* [EXERCISE GOAL]: Repeat the lines from the line with "has width=1512, height=805." to the line with "Looking at the image, I should click on (47, 33).", keeping both of those lines and including nothing outside that range.

* [Records]:

▶

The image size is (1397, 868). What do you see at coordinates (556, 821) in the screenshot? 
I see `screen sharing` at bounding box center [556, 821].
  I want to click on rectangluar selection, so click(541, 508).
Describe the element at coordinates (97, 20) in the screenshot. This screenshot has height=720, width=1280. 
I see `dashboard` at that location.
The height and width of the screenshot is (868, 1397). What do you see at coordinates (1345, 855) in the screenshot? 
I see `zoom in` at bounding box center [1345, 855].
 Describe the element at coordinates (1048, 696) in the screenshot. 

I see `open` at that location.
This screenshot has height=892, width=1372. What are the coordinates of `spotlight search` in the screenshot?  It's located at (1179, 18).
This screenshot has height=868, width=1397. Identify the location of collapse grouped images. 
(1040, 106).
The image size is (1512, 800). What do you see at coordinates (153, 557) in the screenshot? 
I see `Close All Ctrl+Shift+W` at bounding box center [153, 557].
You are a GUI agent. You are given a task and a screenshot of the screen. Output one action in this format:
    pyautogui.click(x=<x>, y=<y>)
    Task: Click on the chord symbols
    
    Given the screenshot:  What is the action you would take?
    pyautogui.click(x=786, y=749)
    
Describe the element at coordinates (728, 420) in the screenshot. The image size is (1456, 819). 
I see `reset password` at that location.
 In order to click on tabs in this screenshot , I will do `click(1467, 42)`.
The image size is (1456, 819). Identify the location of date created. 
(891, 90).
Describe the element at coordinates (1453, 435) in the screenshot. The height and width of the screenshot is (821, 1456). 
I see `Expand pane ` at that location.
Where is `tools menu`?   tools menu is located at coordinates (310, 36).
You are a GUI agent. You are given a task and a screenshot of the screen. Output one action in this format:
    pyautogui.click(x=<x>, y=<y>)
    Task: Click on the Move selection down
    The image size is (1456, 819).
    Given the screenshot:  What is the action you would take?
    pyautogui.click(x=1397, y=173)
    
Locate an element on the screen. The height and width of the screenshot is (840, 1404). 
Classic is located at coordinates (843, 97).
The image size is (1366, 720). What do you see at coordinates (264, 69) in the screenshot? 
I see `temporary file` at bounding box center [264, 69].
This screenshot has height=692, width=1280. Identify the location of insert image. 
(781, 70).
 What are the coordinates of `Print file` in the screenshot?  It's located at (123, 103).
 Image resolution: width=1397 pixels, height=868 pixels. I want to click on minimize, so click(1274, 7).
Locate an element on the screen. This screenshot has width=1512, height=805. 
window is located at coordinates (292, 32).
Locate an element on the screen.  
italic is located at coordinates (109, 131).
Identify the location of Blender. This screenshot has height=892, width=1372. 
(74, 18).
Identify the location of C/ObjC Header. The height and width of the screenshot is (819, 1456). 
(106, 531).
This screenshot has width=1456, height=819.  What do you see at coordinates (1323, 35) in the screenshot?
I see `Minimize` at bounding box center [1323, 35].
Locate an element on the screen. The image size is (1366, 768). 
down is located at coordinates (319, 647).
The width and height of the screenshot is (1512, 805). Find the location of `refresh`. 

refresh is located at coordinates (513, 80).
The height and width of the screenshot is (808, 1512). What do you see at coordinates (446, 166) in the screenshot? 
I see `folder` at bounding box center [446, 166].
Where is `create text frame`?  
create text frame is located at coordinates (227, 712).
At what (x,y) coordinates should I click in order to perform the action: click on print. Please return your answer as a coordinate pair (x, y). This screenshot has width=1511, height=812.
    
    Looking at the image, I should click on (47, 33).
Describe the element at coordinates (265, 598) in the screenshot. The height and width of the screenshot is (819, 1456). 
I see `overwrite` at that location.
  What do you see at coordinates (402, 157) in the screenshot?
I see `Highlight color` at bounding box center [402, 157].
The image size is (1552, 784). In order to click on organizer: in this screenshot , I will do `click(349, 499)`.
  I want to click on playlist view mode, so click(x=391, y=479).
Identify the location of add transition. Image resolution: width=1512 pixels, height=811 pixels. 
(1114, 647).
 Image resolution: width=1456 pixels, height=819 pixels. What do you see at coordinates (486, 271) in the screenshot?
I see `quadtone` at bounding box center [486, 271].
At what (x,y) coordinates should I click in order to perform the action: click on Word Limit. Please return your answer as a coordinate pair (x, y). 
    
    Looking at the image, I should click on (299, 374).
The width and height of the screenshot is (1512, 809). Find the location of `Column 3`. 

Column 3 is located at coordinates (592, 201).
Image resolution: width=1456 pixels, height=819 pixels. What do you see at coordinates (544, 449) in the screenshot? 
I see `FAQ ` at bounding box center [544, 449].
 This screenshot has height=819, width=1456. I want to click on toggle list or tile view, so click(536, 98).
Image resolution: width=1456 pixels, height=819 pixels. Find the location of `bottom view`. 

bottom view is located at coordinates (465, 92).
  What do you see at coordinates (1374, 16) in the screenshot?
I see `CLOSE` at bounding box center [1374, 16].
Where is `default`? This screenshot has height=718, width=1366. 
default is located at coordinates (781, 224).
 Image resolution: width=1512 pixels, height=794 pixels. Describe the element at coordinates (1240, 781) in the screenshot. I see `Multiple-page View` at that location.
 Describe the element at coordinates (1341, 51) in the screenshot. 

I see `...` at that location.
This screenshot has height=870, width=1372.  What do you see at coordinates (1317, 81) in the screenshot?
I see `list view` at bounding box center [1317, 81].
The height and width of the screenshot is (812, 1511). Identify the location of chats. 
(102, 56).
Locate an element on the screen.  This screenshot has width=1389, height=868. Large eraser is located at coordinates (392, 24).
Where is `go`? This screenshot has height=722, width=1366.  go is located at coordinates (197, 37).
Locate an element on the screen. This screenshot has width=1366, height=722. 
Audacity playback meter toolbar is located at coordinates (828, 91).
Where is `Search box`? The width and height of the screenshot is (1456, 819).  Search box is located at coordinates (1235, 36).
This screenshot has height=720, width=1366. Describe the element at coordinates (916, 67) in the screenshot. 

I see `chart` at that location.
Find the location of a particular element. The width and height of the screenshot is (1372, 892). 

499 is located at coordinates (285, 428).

◀

* [FULL OUTPUT]:
Locate an element on the screen. This screenshot has width=1512, height=805. 
window is located at coordinates (292, 32).
Locate an element on the screen.  
italic is located at coordinates (109, 131).
Identify the location of Blender. This screenshot has height=892, width=1372. 
(74, 18).
Identify the location of C/ObjC Header. The height and width of the screenshot is (819, 1456). 
(106, 531).
This screenshot has width=1456, height=819.  What do you see at coordinates (1323, 35) in the screenshot?
I see `Minimize` at bounding box center [1323, 35].
Locate an element on the screen. The image size is (1366, 768). 
down is located at coordinates (319, 647).
The width and height of the screenshot is (1512, 805). Find the location of `refresh`. 

refresh is located at coordinates (513, 80).
The height and width of the screenshot is (808, 1512). What do you see at coordinates (446, 166) in the screenshot? 
I see `folder` at bounding box center [446, 166].
Where is `create text frame`?  
create text frame is located at coordinates (227, 712).
At what (x,y) coordinates should I click in order to perform the action: click on print. Please return your answer as a coordinate pair (x, y). This screenshot has width=1511, height=812.
    
    Looking at the image, I should click on (47, 33).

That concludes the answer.